Extreme agglutination Questions for Quechua

Help
amosbatto
2006-08-03
2013-06-03
  • amosbatto
    amosbatto
    2006-08-03

    Hi hunspell developers,

    We are trying to create a hunspell dictionary for Quechua (runasimi), an
    indigenous language of the Andes, spoken by roughly 10 million people. There are
    many dialects but we are going to use the Cusco dialect from Peru.
    Unfortunately, most people who speak Quechua, have no idea how to write the
    language.  Generally they write the words, sounding them out in the Spanish
    alphabet which consists of the following letters:
    a,b,c,ch,d,e,f,h,i,j,k,l,ll,m,n,ñ,o,p,q,r,rr,s,t,u,v,w,x,y,z
    Hopefully with a proper spell checker, we can help train Quechua
    speakers how to write in the Quechua alphabet which consists of the following
    letters:
    a,ch,chh,ch',e,h,i,k,kh,k',l,ll,m,n,o,p,ph,p',q,qh,q',r,s,t,th,t',u,w,y

    For instance, Quechua speakers who are literate in Spanish will write the word
    for "house" as "huasi" or "guasi". With a Quechua spell checker, they will learn
    to write the word properly as "wasi". Most people learn to write in the same way
    that they learn to speak a language--not through rules, but through trial and
    repeated error correction. So a spell checker is an excellent way to teach
    people to spell correctly.

    We have investigated the other spelling formats (aspell, ispell, old myspell),
    but only hunspell will work as bec we need the agglutinative suffix
    features of hunspell for Quechua spell checking.  Quechua can have an almost
    infinite number of combinations of suffixes.  You can have words with as many
    as 5 or 6 suffixes. The problem is that there is an order to the way that
    suffixes can be added together, but some suffixes can occupy different places
    in the order. It is a nightmare to try and list all the possiblities. I tried to
    create an ispell dictionary for Southern Bolivian Quechua 2 years ago with very
    ugly results. My affix file was 27,000 lines long when I finally gave up and
    decided that it was impossible to cover the language with ispell. If you want to
    see how ugly an ispell affix file can get, you can download it at:
    www.ciber-runa.org/qu-BO-0.02-0.zip

    I also had to create a special program to insert infixes into the words in the
    word list, so a word list of 7000 lines expanded to over 50,000 lines.  It could
    have easily grown to over 200,000 lines if I had bothered to cover all the
    possible verbal infixes, but I decided to just cover the most basic verbal
    infixes. The people at aspell transformed my ispell dictionary into aspell and
    posted it on ftp.gnu.org, but nobody has ever used it as far as I can tell. 
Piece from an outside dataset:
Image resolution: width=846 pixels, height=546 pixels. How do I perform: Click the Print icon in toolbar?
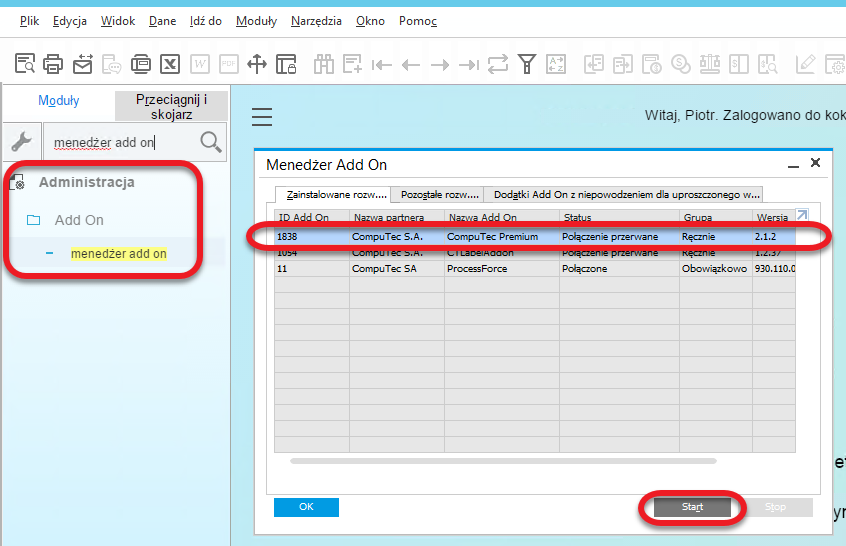(53, 64)
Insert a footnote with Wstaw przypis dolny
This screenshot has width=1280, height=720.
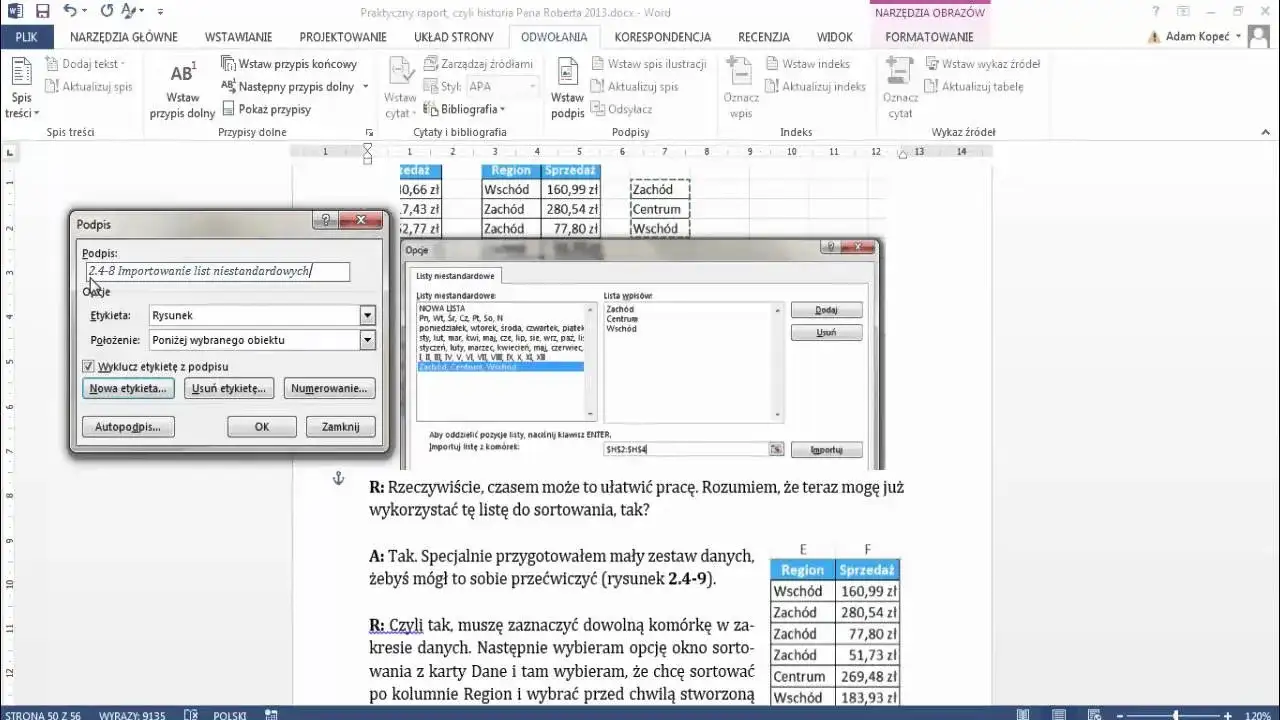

    I sent the dictionary to the AbiWord developer list twice, but they never
    incorporated it into their program. I have no idea whether the massive affix
    file caused them to reject it, or if it was simply oversight on their part.
    I made 3 requests to the OpenOffice people that they add Quechua as a language
    option, so we could incorporate our spell checker. My messages kept getting
    forwarded on to other openoffice lists, but nobody ever responded as to how
    to get quechua added as a language code in openoffice.  It was a very
    frustrating experience to say the least.  In the end, I gave up trying to
    get my Bolivian Quechua ispell/aspell dictionary incorporated into AbiWord and
    OpenOffice, because it didn't cover a lot of the language, so I figured that
    it wouldn't be that helpful anyway.  Another major problem is that I created the
    word list with the dictionary written by Jesus Lara in the 1940-1950s. Its
    spelling style is now out-of-date, and nobody has written an up-to-date
    dictionary for Bolivian Quechua in the correct alphabet which is being used
    today.  

    But the situation is totally different with Peruvian Quechua, where there are
    good dictionaries for the Cusco dialect, written in a good alphabet which
    people currently use. Right now we are forming a group in Peru to translate
    a lot of free software programs (AbiWord, Firefox, and eventually OpenOffice)
    into Quechua, so we need a spell checker as well. 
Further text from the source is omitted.